La Unión Europea, Merkel y Erdogan

El Parlamento de la Unión Europea carece de competencias ejecutivas, pero ha recomendado la congelación de las negociaciones para el posible ingreso de Turquía en tan selecto club de naciones donde el respeto a los derechos fundamentales de las personas es una condición “sine qua non”. El motivo sería la desproporcionada respuesta al último intento de golpe de Estado en Turquía y la progresiva deriva del país hacia un régimen totalitario. La réplica del presidente Recp Tayyi Erdogan no se ha hecho esperar: “Si continúan ustedes por ese camino, abriremos las fronteras a los refugiados. Tomen buena nota de ello”. O sea, que corre peligro el acuerdo para impedir que quienes llegan a Turquía en tránsito hacia el corazón de la vieja y rica Europa vuelvan arriben masivamente a las islas griegas del mar Egeo.

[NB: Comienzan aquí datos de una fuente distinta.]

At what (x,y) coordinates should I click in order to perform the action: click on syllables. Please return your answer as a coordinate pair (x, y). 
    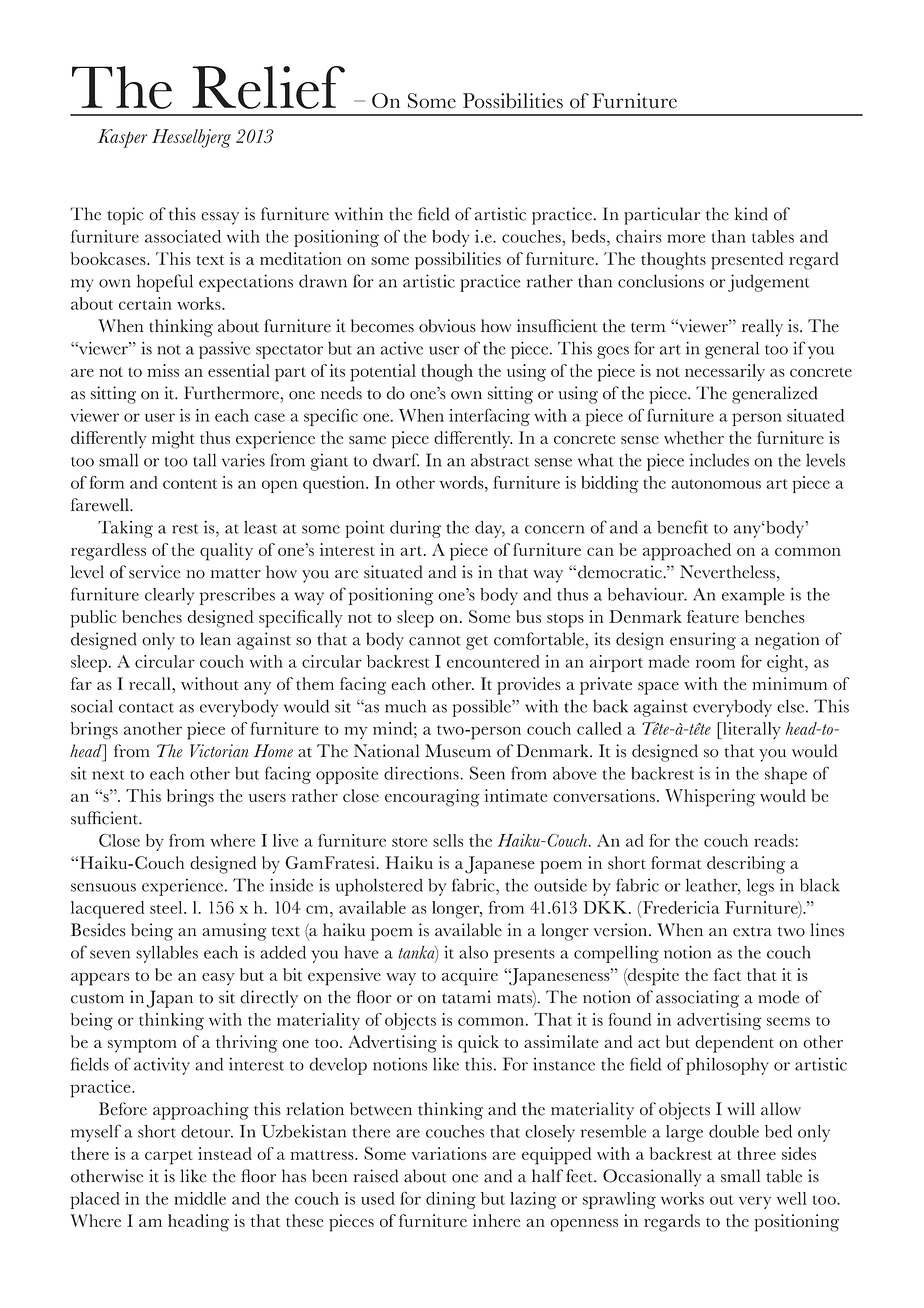
    Looking at the image, I should click on (167, 954).
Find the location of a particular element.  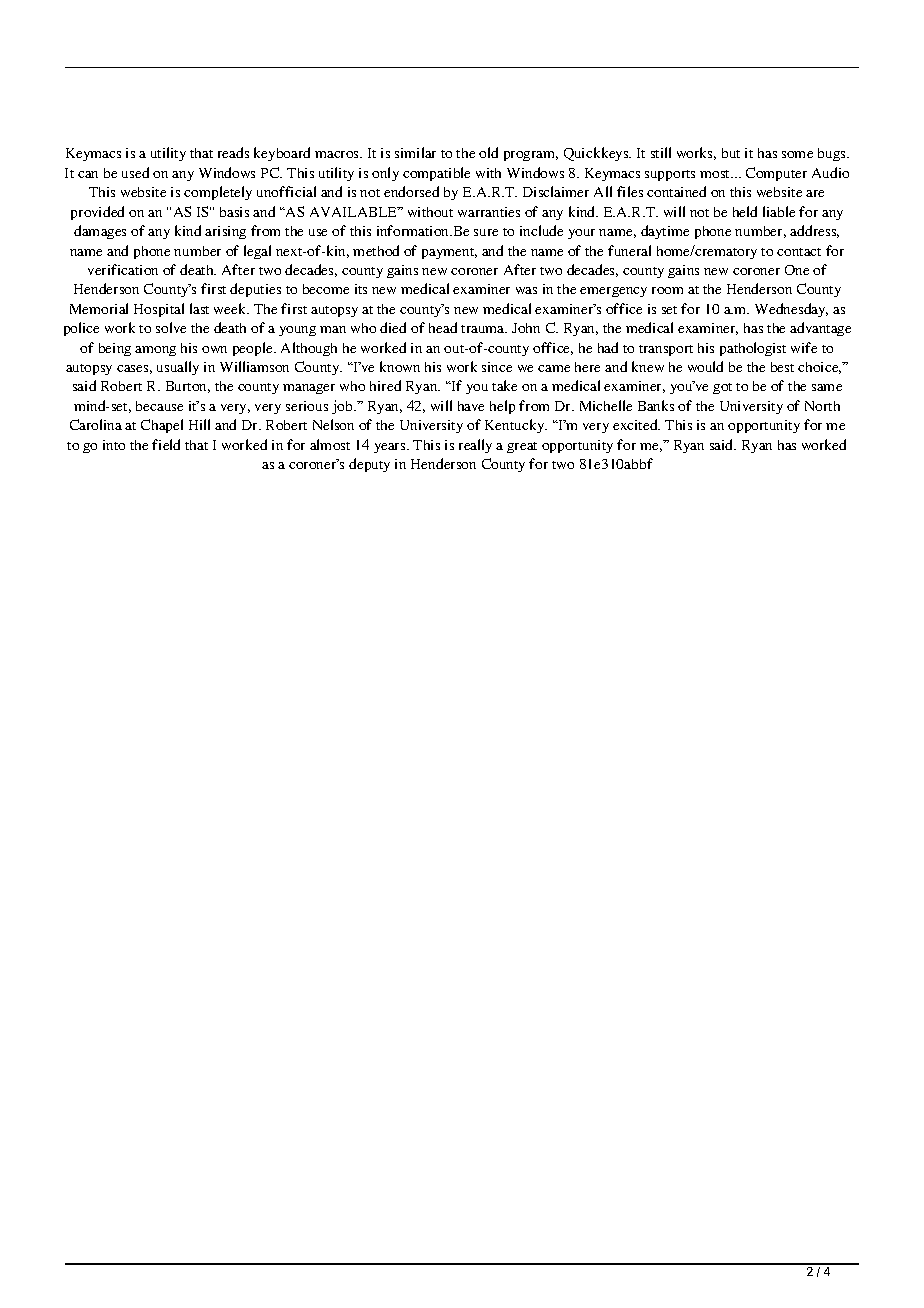

but is located at coordinates (731, 153).
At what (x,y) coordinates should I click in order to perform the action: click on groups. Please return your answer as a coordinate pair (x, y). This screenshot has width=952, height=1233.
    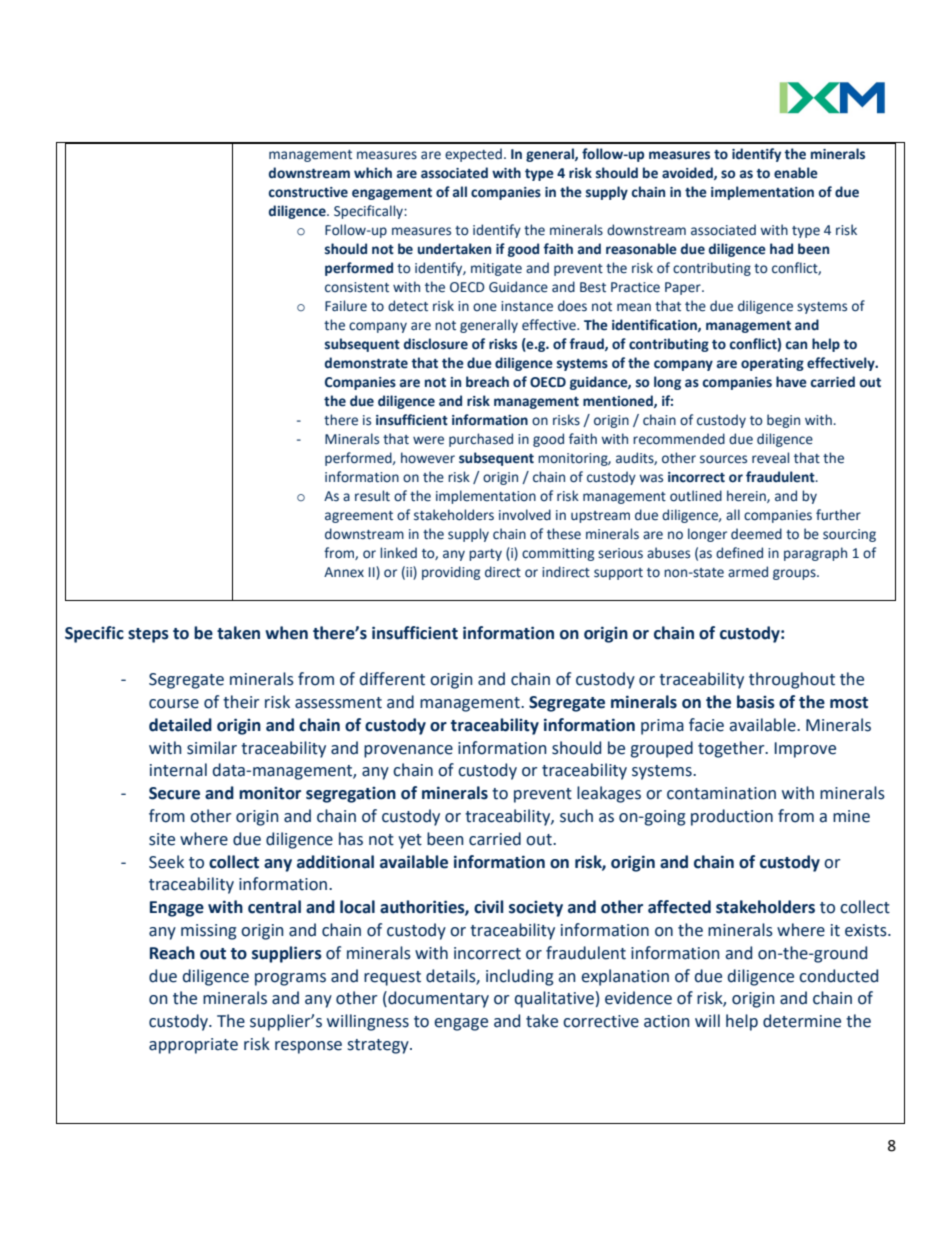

Ni la Unión Europea, ni el propio presidente Erdogan, ni la canciller alemana Angela Merkel lo tienen fácil. El líder turco, porque está en juego su credibilidad como discípulo aventajado de Mustafa Kemal Atatürk, el padre de la patria, aunque ahora se propugne una mayor presencia del Islam en la vida institucional y privada. Y la señora Merkel porque desde que abrió las fronteras a casi un millón de musulmanes, sin control alguno e infringiendo la propia normativa europea, ha visto cómo su popularidad ha bajado muchos puntos.

La canciller alemana acaba de anunciar que se presentará a las próximas elecciones generales, y es evidente que una nueva ola de refugiados aumentaría su desgaste. No sólo se trata del coste económico y del rechazo cada vez mayor por parte de un sector de la población que teme por su propia identidad alemana, sino también del fiasco público que supuso tener que asumir algo tan elemental como que la capacidad de acogida es siempre limitada, que cada país debe ser muy libre de decidir sobre ese particular y que únicamente el efectivo control de las fronteras, incluida en su caso la instalación de alambradas u otros obstáculos físicos, permitiría cerrar la ruta de los Balcanes. Así lo hizo Hungría, piedra de escándalo en su momento.

La señora Merkel confiesa que no dispone de ningún plan B para resolver los problemas que plantearía la denuncia del acuerdo entre la Unión Europea y Turquía. Se calcula que hoy pasan de 200.000 los fugitivos retenidos en dicho país, mientras que serían unos tres millones los refugiados en aquellas tierras, a la espera de regresar a sus casas cuando Dios o Allah lo quieran.

Acabemos con un apunte de la actualidad política alemana. Una encuesta publicada en el último número de la revista “Stern” revela que los cristianodemócratas (CDU-CSU) seguirían siendo el partido más votado, con un 36%, mientras que los socialdemócratas (SPD) mantendrían el segundo puesto con un 23%. Es Alternativa por Alemania (AfD) quien daría una sorpresa muy relacionada con aquélla inmigración masiva a la que dicho partido se opone frontalmente. La nueva formación política se coloca en el tercer lugar con un 10% de votantes, ex aequo con otros dos partidos de tanta enjundia hasta ahora como los Verdes y La Izquierda, y a bastante distancia del Partido Liberal con sólo un 5%.

Hay nubarrones en el horizonte europeo y lo pasado puede repetirse en forma de pesadilla.